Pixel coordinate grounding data
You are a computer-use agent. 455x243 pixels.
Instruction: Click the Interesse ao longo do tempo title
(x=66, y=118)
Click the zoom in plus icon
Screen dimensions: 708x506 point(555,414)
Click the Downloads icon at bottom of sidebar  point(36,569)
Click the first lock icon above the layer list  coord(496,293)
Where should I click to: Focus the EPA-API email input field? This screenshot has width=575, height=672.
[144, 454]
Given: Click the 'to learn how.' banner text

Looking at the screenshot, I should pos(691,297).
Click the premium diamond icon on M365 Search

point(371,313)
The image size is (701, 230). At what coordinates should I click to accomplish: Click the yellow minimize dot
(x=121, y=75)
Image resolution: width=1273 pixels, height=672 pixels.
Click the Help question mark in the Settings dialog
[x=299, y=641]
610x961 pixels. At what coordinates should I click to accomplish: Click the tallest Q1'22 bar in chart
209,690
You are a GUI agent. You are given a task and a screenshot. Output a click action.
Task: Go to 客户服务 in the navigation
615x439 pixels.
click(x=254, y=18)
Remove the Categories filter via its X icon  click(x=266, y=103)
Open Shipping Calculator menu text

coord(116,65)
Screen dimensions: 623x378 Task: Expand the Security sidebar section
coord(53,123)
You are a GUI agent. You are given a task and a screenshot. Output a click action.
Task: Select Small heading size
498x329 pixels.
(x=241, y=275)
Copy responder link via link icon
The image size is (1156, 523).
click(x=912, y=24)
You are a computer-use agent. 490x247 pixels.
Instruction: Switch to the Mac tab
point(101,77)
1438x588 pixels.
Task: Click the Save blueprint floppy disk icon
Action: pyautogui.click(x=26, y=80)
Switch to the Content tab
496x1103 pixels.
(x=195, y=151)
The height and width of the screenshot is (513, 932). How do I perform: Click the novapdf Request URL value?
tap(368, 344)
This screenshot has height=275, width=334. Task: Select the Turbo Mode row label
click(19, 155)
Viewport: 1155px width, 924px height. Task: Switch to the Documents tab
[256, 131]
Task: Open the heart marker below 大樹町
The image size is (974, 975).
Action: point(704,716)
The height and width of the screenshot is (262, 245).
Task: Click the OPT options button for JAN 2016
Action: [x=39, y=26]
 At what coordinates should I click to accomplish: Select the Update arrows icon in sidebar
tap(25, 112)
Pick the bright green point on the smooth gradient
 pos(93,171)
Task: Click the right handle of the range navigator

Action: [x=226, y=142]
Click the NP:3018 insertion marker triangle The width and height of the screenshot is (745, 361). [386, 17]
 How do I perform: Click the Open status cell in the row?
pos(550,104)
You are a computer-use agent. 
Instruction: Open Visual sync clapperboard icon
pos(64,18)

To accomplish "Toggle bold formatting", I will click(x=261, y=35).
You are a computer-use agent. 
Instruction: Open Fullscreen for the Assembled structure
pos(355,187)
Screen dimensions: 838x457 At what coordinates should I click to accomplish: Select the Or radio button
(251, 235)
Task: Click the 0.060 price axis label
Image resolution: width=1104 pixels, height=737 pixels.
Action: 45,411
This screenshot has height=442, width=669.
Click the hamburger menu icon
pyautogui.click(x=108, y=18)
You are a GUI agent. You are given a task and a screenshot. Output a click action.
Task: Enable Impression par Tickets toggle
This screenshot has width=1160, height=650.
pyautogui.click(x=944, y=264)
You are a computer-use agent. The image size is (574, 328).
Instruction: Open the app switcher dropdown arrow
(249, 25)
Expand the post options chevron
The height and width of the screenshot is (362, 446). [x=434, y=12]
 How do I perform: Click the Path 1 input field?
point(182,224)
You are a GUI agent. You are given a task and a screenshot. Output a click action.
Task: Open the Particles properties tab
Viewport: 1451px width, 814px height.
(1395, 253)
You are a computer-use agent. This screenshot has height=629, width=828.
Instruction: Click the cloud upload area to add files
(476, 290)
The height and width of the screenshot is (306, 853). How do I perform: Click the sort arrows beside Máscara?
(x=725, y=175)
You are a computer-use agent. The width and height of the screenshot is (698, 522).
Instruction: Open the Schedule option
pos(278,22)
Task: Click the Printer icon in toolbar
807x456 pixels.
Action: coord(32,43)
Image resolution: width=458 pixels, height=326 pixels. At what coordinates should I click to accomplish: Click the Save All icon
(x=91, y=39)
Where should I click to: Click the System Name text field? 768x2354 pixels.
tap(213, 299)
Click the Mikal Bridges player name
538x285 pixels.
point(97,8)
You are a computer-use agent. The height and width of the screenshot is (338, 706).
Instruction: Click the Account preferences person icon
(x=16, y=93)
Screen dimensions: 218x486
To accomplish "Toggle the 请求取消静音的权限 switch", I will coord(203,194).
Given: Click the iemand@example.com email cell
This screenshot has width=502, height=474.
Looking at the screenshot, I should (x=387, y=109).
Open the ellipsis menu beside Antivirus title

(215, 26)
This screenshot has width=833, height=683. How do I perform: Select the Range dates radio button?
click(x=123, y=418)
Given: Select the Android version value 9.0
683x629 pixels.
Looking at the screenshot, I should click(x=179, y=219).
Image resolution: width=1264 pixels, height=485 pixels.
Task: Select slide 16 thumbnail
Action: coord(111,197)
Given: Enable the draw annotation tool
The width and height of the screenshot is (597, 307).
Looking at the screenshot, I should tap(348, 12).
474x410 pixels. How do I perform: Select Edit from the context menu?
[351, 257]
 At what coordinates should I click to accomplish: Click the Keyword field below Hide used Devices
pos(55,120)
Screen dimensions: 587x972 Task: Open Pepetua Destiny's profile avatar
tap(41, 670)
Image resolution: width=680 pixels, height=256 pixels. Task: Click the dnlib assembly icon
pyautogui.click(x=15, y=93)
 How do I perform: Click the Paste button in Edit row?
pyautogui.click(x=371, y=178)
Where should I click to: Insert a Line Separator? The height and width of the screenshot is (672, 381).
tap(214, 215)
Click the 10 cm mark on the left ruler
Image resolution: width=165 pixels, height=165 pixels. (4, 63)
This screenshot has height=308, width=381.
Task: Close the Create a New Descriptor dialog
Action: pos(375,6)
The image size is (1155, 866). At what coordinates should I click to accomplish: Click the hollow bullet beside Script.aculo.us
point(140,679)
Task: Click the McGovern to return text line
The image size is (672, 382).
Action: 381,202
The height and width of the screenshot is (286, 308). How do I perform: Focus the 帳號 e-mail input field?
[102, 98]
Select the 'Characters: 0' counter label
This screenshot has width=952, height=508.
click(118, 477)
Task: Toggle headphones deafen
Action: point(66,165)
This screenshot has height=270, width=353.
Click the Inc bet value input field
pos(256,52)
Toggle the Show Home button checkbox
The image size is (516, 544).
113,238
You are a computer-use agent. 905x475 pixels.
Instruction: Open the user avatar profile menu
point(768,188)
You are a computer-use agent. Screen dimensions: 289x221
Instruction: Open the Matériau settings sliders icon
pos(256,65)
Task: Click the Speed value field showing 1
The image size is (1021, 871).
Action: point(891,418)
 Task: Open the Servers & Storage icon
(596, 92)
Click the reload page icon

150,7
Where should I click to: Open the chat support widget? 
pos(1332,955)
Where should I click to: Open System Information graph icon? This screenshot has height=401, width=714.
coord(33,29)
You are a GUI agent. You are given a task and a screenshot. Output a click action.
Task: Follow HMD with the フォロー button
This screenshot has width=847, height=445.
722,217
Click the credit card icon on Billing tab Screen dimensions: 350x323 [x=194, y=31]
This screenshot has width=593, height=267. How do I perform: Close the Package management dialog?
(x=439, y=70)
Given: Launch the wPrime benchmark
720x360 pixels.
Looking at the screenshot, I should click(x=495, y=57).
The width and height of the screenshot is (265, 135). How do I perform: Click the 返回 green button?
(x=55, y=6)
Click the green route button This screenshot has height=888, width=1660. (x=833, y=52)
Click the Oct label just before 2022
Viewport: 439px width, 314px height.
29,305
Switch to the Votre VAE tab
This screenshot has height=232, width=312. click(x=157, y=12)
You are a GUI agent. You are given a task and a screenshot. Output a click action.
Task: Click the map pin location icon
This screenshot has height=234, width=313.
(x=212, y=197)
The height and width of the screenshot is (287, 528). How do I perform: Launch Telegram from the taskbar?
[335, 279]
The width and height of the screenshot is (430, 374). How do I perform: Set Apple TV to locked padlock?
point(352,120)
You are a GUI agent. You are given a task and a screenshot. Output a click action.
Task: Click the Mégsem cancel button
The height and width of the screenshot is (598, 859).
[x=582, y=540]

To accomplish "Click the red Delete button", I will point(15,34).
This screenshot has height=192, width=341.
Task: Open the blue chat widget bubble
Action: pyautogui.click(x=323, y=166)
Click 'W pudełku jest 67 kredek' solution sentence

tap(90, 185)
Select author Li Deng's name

▶ **Work order**
The number of lines in the data holding the string "marker" is the whole answer.

▶ **Output for this task**
2